しかし、隣の人が敵という大陸の考え方とは間逆である「和」の考え方が、時には損を招くこともあります。

例えば、日本では当たり前とされている「気遣い」。それを「あなたの為にしました。」と実際に言うことは、日本ではちょっとした押し付けがましさを感じられますが、外国では、言わないと通じなく、何も意味をなさないものだったりします。

また、「角を立たせないために言わない」に関しては、単純に「意見のない人」「自分で考えられない人」とマイナスなイメージとなったりもします。

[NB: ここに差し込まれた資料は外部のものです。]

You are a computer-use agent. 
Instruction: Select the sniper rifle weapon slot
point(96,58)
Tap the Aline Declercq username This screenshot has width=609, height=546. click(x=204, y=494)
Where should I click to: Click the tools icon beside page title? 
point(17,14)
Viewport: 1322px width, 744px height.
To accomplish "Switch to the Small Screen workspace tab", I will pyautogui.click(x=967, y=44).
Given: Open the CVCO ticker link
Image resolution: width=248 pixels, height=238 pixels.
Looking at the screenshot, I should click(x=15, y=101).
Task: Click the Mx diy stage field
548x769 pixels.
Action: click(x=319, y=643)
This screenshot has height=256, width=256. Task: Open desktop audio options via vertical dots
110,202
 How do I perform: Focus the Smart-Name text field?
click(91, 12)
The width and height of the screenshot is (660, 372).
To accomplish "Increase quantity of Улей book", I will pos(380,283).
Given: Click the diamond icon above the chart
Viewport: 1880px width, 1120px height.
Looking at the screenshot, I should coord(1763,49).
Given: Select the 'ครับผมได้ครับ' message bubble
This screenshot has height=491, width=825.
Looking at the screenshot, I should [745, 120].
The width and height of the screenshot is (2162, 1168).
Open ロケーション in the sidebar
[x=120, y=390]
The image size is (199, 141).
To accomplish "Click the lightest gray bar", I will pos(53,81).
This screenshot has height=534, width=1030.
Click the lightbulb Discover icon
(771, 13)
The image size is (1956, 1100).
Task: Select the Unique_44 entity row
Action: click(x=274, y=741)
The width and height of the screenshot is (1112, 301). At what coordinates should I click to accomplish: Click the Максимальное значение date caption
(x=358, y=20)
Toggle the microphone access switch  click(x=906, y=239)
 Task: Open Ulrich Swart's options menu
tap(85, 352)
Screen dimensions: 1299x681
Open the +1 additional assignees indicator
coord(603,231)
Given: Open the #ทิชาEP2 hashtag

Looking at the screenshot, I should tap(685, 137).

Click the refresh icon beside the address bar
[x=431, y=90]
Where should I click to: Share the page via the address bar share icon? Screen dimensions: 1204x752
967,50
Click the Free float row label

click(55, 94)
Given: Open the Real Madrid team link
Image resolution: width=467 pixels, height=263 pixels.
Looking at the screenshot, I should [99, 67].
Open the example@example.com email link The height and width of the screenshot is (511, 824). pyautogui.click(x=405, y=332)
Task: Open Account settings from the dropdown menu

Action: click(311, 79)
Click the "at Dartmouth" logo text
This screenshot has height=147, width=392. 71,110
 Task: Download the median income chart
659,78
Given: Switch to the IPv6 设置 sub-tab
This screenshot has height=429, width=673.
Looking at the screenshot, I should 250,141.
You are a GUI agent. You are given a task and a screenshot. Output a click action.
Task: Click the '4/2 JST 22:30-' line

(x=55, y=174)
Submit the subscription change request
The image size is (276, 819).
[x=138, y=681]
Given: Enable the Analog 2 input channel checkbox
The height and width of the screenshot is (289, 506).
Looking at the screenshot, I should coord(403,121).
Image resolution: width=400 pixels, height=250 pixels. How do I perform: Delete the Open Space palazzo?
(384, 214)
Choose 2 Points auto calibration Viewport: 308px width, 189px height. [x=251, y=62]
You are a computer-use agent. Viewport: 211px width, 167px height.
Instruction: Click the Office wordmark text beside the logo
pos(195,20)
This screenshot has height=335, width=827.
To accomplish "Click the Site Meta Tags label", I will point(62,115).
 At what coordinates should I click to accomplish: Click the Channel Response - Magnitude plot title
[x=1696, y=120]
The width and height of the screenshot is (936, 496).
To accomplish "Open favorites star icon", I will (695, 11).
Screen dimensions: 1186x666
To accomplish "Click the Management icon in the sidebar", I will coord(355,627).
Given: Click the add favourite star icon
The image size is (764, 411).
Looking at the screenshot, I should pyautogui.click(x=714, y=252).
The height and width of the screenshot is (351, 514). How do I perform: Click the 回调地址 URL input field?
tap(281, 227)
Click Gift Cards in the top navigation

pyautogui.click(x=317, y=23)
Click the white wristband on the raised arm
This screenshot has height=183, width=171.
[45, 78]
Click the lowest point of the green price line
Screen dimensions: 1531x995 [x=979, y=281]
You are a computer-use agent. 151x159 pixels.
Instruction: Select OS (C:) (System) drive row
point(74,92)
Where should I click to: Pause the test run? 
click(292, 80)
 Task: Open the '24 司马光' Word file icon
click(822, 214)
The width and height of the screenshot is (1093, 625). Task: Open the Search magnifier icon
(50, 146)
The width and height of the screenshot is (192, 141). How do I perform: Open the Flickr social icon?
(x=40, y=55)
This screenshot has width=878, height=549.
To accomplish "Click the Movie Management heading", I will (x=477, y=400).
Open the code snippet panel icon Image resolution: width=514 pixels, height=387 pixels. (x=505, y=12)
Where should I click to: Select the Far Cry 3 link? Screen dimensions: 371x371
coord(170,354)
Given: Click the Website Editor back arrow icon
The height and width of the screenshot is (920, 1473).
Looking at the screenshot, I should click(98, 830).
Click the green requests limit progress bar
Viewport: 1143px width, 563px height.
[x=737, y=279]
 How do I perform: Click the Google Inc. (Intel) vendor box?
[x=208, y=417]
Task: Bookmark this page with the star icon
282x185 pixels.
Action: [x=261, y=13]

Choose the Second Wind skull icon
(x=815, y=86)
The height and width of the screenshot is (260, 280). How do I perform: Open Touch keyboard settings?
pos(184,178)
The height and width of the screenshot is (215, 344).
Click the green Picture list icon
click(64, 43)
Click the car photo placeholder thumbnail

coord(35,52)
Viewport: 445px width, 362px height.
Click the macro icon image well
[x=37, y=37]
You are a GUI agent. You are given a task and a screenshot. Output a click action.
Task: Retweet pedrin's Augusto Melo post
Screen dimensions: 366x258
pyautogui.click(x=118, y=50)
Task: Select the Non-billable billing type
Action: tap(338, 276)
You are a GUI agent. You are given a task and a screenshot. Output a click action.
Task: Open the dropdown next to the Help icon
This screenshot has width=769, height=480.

大陸では、いかに自分をアピールするかということも大事になってくる文化があります。

極端すぎない自己アピールは必要

では、どうしたら、日本のアイデンティティを活かしながら、グローバル人になるのか。それは、日本人らしさをアピールすることです。

例えば、一つ一つの行動を説明するのが、一番確実です。

「日本人は節目というものを大切にするのだ。何故かと言うと、こうこうこうだから。だから、ここではこうすべきだと考えている」とか、「日本人は、協調性を大切にするのだ。私が意見がないわけではなく、どの意見が一番効率的か、考えているだけ。反対であれば単純に、同意はしない。けれど、日本人としてはノーと言うと、相手を傷つけるのではないかと思うのだよ。」

こう言えば、相手も納得するわけです。

要するに、自分がどうしてこの行動をとるのか?ということをしっかりと説明できれば良いのですね。これで、相手は、「何も考えていない人。」ではなく、「何か考えているけど、気を使っている人」と思います。

ここで後は、「意見を言うことは相手を傷つけることでも打ち負かすことでもなく、合意を探す重要な行為である。」としっかり認識すれば、自然と、日本人らしい国際人スキルが身につくでしょう。